Intel was the first of the major CPU makers to add HBM stacked DRAM memory to a CPU package, with the “Sapphire Rapids” Max Series Xeon SP processors. But with the “Granite Rapids” Xeon 6, Intel abandoned the use of HBM memory in favor of what it would hope would be more main stream MCR DDR5 main memory, which has multiplexed ranks to boost bandwidth by nearly 2X over regular DDR5 memory.

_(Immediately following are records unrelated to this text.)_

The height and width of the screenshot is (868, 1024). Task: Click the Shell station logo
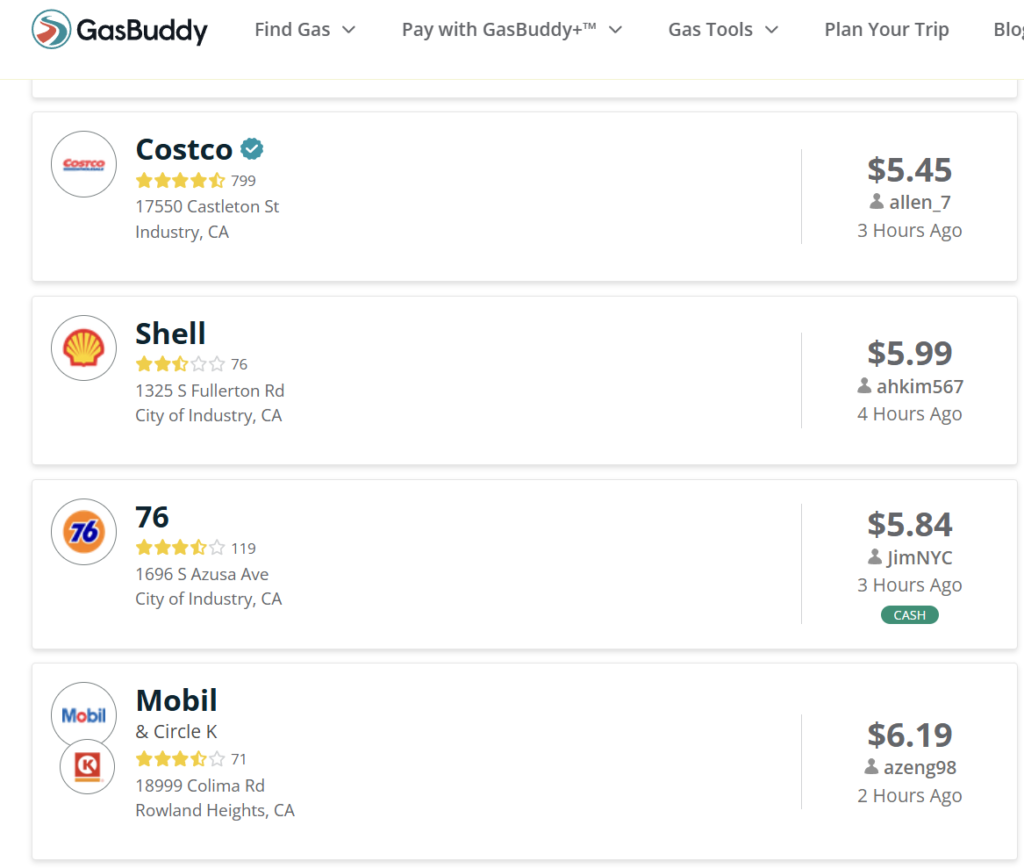point(84,348)

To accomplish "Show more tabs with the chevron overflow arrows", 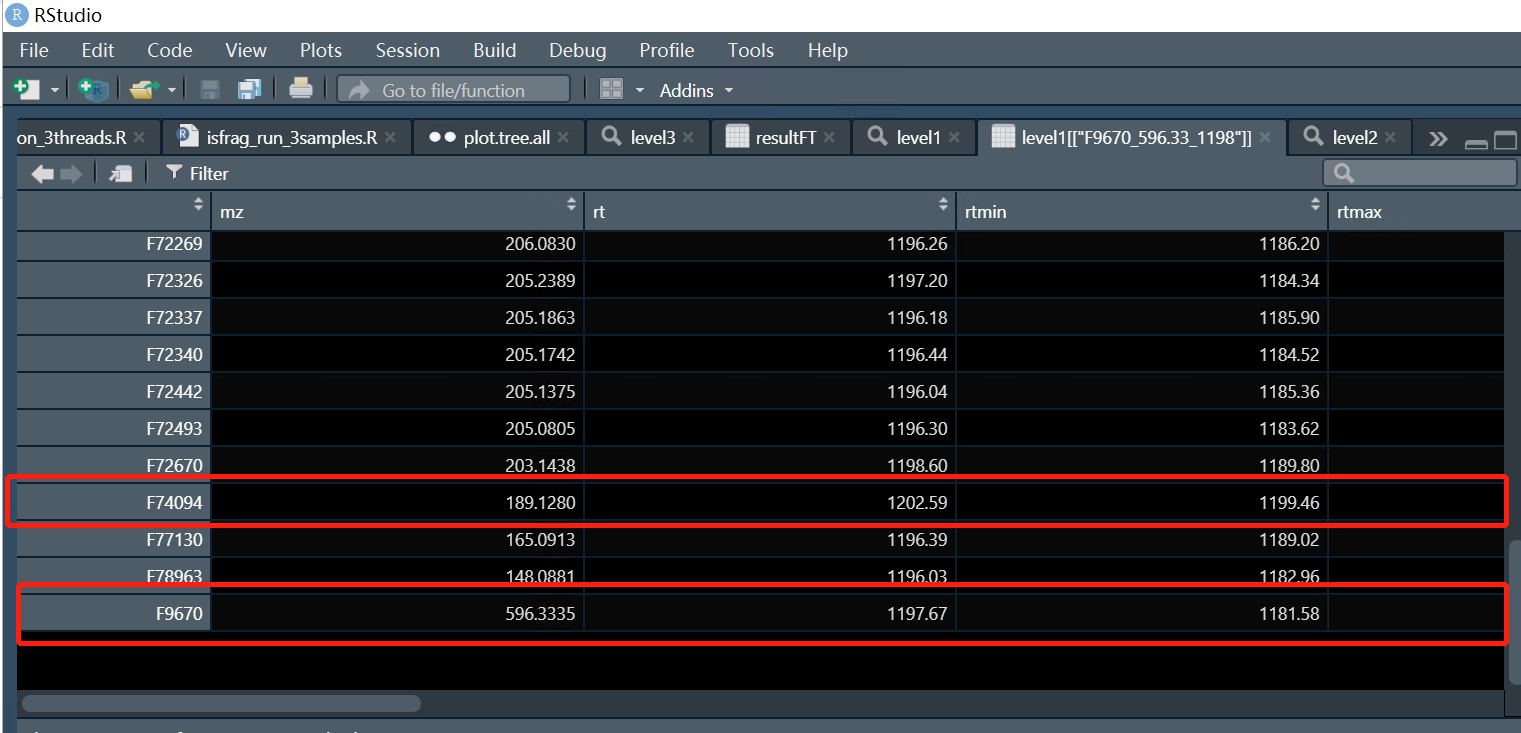I will point(1440,137).
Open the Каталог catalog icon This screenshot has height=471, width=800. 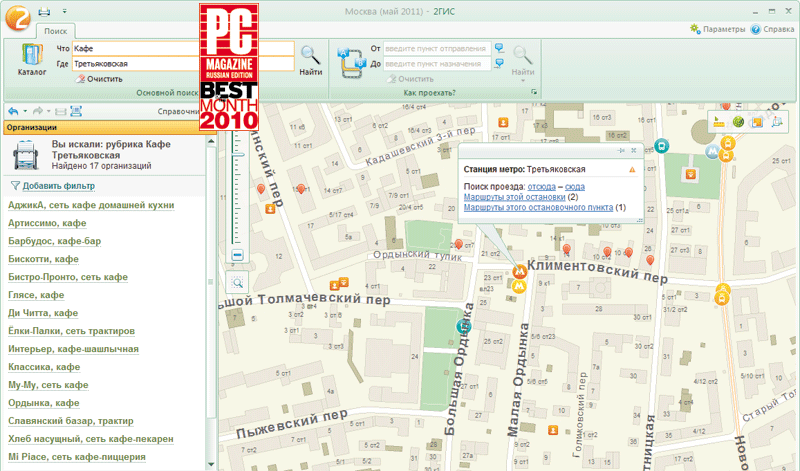(x=31, y=60)
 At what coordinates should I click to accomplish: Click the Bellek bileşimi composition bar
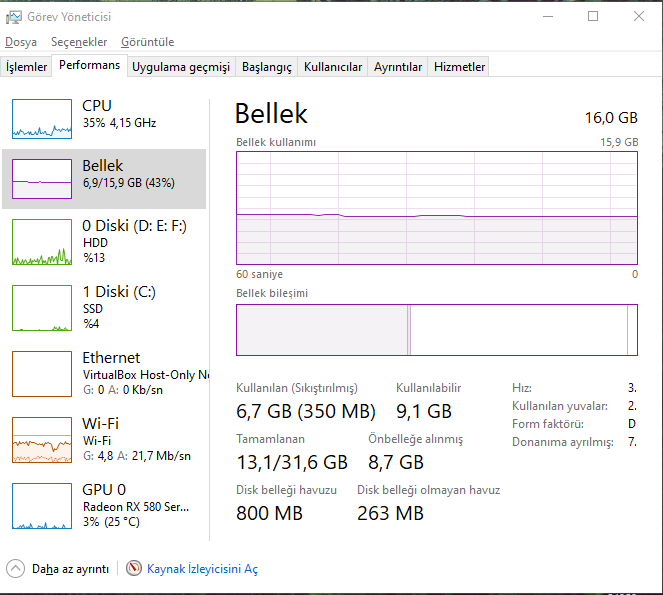[x=436, y=330]
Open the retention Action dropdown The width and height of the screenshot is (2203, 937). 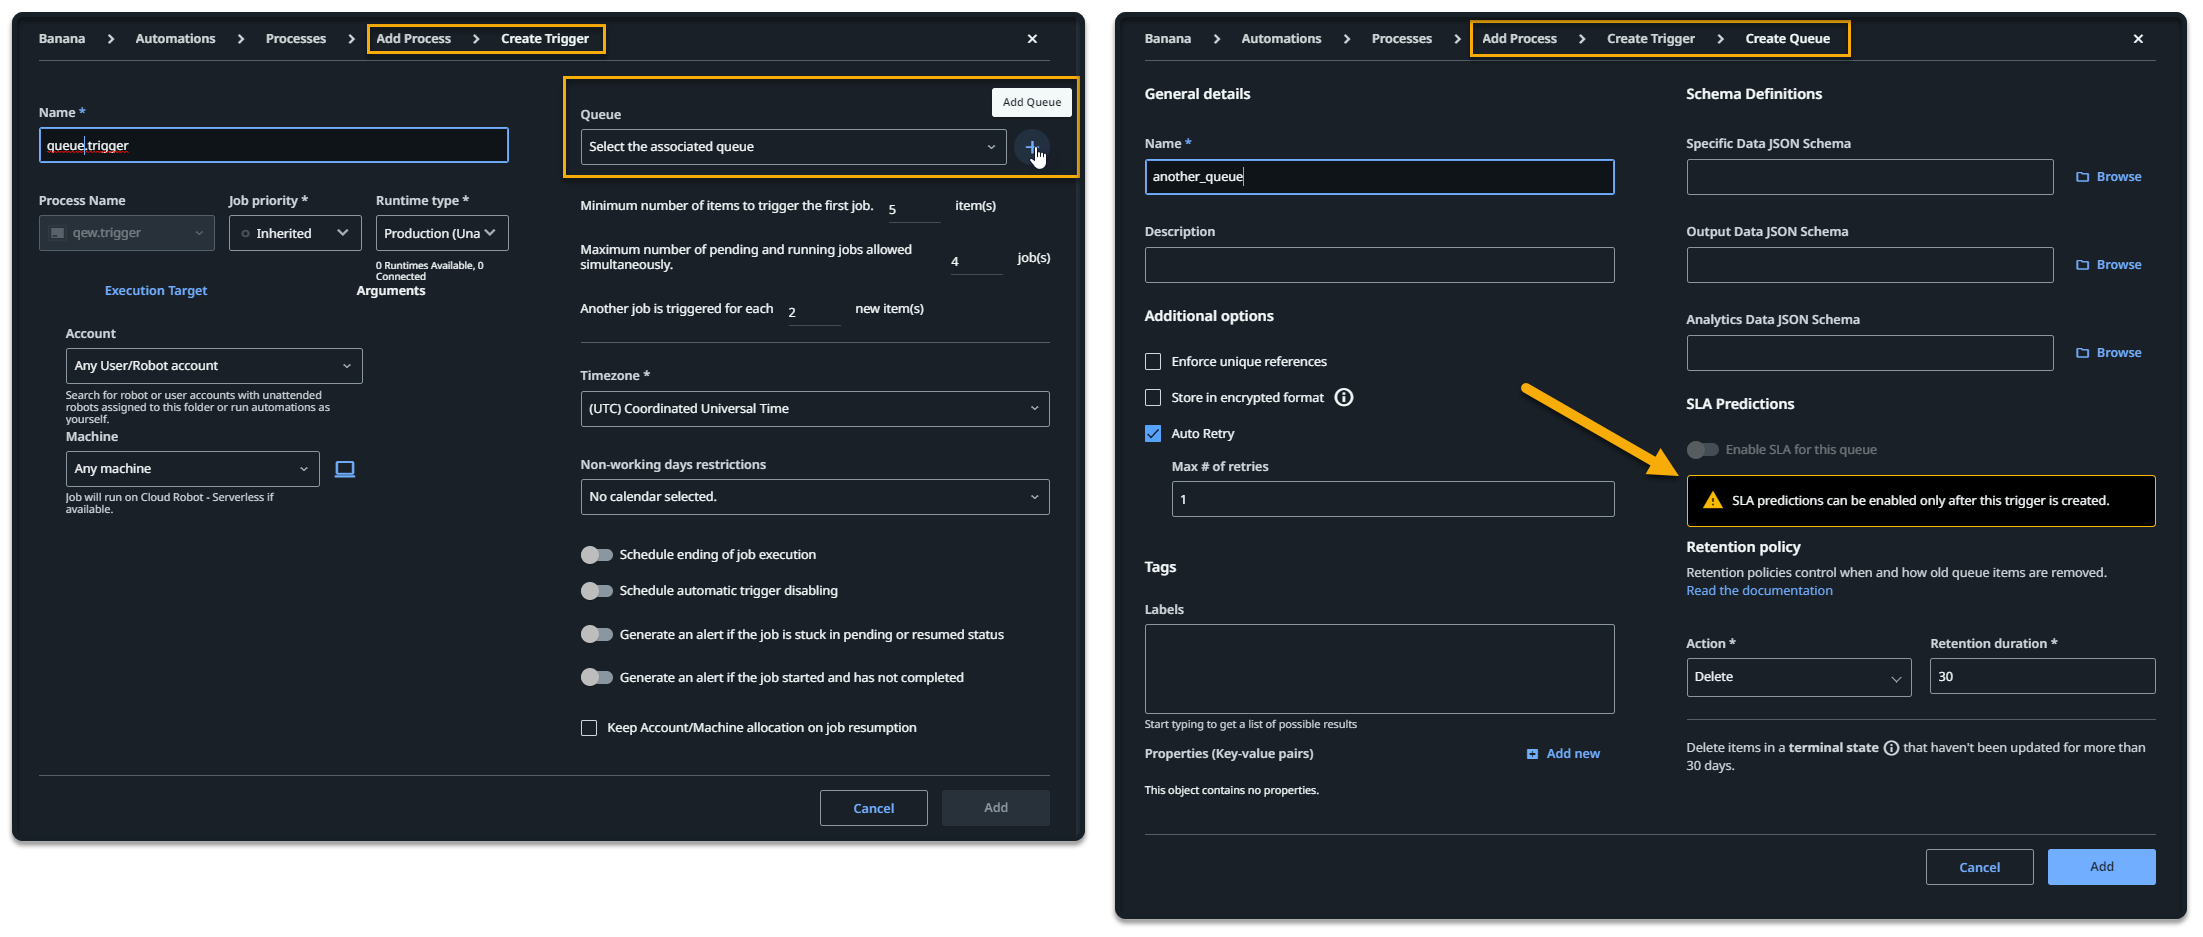click(1798, 677)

Intel had its reasons for adding HBM memory to Sapphire Rapids. The main reason was to boost the CPU performance of the exascale-class “Aurora” hybrid CPU-GPU supercomputer that Intel created with the help of Hewlett Packard Enterprise for Argonne National Laboratory. The Aurora machine has 21,248 of the Xeon SP Max Series CPUs packaged in 10,624 nodes that also have a total of 63,744 of Intel’s “Ponte Vecchio” Max Series GPUs. (That is two CPUs paired with six GPUs in a single node, which is about all that anyone can pack into the space of a Cray EX sled.)
The other reason to add HBM memory to the CPU was the hope that other HPC centers that were stuck on CPUs because they have not yet ported their applications to GPUs – or cannot expect to get good performance on their workloads even if they did – would see that having a CPU with a lot more memory bandwidth – on the order of 4X to 5X that of normal DDR5 memory – would significantly boost the performance of bandwidth-bound applications without the need to port those codes to GPUs.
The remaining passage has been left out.